SIGF V2: Significance testing for evaluation statistics

An important issue in empirical computational linguistics is to assess the differences between two performance figures for two models m and n on the same dataset. For many popular evaluation metrics (such as Precision, Recall, or F-Score), assessing the significance of these differences is non-trivial, since the assumptions that standard tests make are not met. (For example, the chi square test makes an independence assumption between the categories).

According to statistics literature, one general way to go about this is to generate a population of new models from the predictions of the existing models. There are two ways for doing so: by doing the bootstrap (i.e. sampling with replacement), or (approximate) randomization. Since the bootstap assumes that the sample is representative, we have implemented an assumption-free randomization framework (Yeh 2000, Noreen 1989).

The (rough) idea is that if that the difference in performance between two sets of predictions, m and n, is significant, random shuffling of the predicions will only very infrequently result a larger performance difference. The relative frequency of this actually happening can be interpreted as the significance level of the difference.

Version 2 of sigf (June 08) provides implementations of F-Score and Average together with a revamped architecture that makes extending the framework for new statistics much easier. See the supplied documentation for details.


The system can be downloaded here: sigf-v2.tgz (24 KB).
Documentation is included in the archive. Note that SIGF V.2 needs Java 1.5. If you would like to use the old SIGF on Java 1.4, drop me a line.

A much more recent implementation of the same idea is available from Dmitry Ustalov's github page.

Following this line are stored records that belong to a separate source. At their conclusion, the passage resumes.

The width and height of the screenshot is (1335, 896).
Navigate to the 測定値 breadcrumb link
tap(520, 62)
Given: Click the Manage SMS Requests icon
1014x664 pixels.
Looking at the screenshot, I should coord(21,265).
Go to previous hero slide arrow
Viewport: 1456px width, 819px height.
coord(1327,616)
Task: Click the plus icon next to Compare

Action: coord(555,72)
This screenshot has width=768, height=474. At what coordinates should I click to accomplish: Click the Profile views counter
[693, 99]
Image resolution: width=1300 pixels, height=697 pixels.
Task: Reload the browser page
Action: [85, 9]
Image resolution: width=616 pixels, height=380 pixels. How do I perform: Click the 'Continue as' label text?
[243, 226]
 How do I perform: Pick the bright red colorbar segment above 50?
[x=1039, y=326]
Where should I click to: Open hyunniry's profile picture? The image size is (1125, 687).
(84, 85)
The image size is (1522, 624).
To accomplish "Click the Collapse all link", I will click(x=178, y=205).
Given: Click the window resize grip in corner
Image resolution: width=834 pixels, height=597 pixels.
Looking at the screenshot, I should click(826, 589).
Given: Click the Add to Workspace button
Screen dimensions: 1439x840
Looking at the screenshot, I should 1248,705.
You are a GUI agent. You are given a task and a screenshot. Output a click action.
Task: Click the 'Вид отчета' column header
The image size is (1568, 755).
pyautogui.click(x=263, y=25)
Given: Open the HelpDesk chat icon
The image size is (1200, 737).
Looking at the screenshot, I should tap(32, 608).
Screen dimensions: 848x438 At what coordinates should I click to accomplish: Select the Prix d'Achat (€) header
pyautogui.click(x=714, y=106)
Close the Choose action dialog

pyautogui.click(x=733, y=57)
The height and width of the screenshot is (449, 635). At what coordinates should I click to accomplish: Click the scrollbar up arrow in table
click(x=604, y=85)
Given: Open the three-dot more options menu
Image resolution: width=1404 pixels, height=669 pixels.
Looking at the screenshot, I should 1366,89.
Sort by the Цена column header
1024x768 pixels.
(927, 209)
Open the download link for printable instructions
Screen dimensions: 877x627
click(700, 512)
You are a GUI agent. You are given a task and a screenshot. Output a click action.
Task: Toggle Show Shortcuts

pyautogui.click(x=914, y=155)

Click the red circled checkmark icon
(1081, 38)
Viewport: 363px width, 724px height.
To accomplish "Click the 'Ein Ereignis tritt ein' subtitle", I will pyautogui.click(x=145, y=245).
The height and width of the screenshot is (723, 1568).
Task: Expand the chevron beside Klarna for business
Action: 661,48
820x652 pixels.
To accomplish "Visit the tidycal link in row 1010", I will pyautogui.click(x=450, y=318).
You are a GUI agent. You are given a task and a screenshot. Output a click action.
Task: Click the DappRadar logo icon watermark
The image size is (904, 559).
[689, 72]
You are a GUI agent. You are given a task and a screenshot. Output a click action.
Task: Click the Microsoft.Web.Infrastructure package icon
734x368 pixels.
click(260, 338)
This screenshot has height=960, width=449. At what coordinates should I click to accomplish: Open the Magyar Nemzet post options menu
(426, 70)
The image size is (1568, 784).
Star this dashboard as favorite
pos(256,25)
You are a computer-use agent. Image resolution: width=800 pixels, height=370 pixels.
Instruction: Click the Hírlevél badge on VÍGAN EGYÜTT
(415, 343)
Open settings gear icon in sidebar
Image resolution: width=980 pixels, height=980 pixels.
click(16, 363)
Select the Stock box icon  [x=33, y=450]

Feedback is always welcome at


If you use this software, please cite it as
  title = 	 {User's guide to \texttt{sigf}: Significance testing by 
                  approximate randomisation},
  author =	 {Sebastian Pad\'o},
  year =	 2006


A. Yeh. 2000. More accurate tests for the statistical significance of result differences. Proceedings of COLING 2000, pp. 947--953.

E. Noreen. 1989. Computer-intensive Methods for Testing Hypotheses: An Introduction. John Wiley and Sons Inc.